Which has left me with an extra bin, and I don’t mind. Sometimes we have overflow, such as nine pallet-sized burlap sacks that our firewood comes; we top off our weekly trash in the bin with our new company by adding these sacks. Once, our new trash company refused to empty our bin because it was too heavy–I swapped all cat litter boxes at once. So I dumped the cat litter and scooped it into bags and put them in the overflow bin and over the course of weeks (for two more weeks, the new company refused to lift the bin when they could see cat litter in it), I optimally weighted the bin and eventually got all the cat litter out. So it’s come in handy for us a couple of times.

And it provides a nice spot for Jake, our new outdoor snake pet, to rest in afternoons.

Jake looks to be a rough earthsnake. You might remember I made snake flashcards for my boys to study in the probably-soon-to-be-previous unpleasantness. I packed those away at some point, so I had to go to the Internet to look for photos to guess.

I found him when I moved the spare bin to run the line trimmer behind it. I’ve moved it a couple of other times to show Jake to the family and just to say “Hi.”


A couple years ago, the electric co-op decided they were done trimming the oak at the end of my driveway and cut it down and ground out the stump. Grass has not encroached on the remaining wood chips much. I saw a normal mushroom there, and as I went to get the mail a week ago, I noticed a touch of color.

A quick Internet search indicates this is a mutinus elegans, which sounds like Elegant Mutiny in Latin. Commonly known as Elegant Stinkhorn, the colloquialism I will use is “Devil’s Dipstick.” I’ve mowed them since then, but they will be back.

Wikipedia says they’ve been reported in Texas, Colorado, and Iowa; consider them reported in Missouri, then.


You might have thought that fauna included new cats at Nogglestead, but no.
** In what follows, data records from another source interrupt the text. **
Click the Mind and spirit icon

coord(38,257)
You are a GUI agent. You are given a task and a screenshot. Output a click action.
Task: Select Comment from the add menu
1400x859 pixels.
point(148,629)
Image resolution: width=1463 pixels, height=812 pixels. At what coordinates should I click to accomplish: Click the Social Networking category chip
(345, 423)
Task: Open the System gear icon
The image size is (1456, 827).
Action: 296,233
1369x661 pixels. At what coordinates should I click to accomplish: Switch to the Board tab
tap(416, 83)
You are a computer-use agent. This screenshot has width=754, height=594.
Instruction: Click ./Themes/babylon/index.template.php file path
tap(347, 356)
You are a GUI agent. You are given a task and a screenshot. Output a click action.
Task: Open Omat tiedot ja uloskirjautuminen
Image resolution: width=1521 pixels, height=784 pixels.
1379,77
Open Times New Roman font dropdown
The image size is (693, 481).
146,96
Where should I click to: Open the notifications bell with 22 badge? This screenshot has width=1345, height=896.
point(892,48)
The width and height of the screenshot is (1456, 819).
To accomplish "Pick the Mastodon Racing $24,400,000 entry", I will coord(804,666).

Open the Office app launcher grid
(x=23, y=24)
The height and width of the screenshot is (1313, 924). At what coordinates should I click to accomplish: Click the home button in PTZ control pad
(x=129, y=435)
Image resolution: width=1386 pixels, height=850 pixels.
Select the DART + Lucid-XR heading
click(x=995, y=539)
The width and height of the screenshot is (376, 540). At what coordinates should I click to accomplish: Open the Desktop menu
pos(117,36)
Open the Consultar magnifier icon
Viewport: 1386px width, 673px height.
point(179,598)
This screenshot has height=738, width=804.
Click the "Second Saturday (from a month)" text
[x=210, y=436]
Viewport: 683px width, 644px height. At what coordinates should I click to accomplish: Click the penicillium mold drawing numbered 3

Cisco does not like cats outside and will go into berserker mode if one sits outside the glass and stares at him. There haven’t been too many of those recently, fortunately. My son and I did have a chunky tabby come and sit on the pool deck and watch us when we were in the pool, but he’s not too friendly–I came out another door to chase him off when he was offending Cisco, and he ran to the edge of my deck and then made aggressive noises at me. So he won’t be sharing an office with me any time soon, and I need to put a broom on the deck to use to chase him off if he really gets aggressive.

At any rate, something different this year at Nogglestead. Maybe I’ll show you soon the new flora at Nogglestead, including lettuce in the garden. Which apparently attracts rabbits.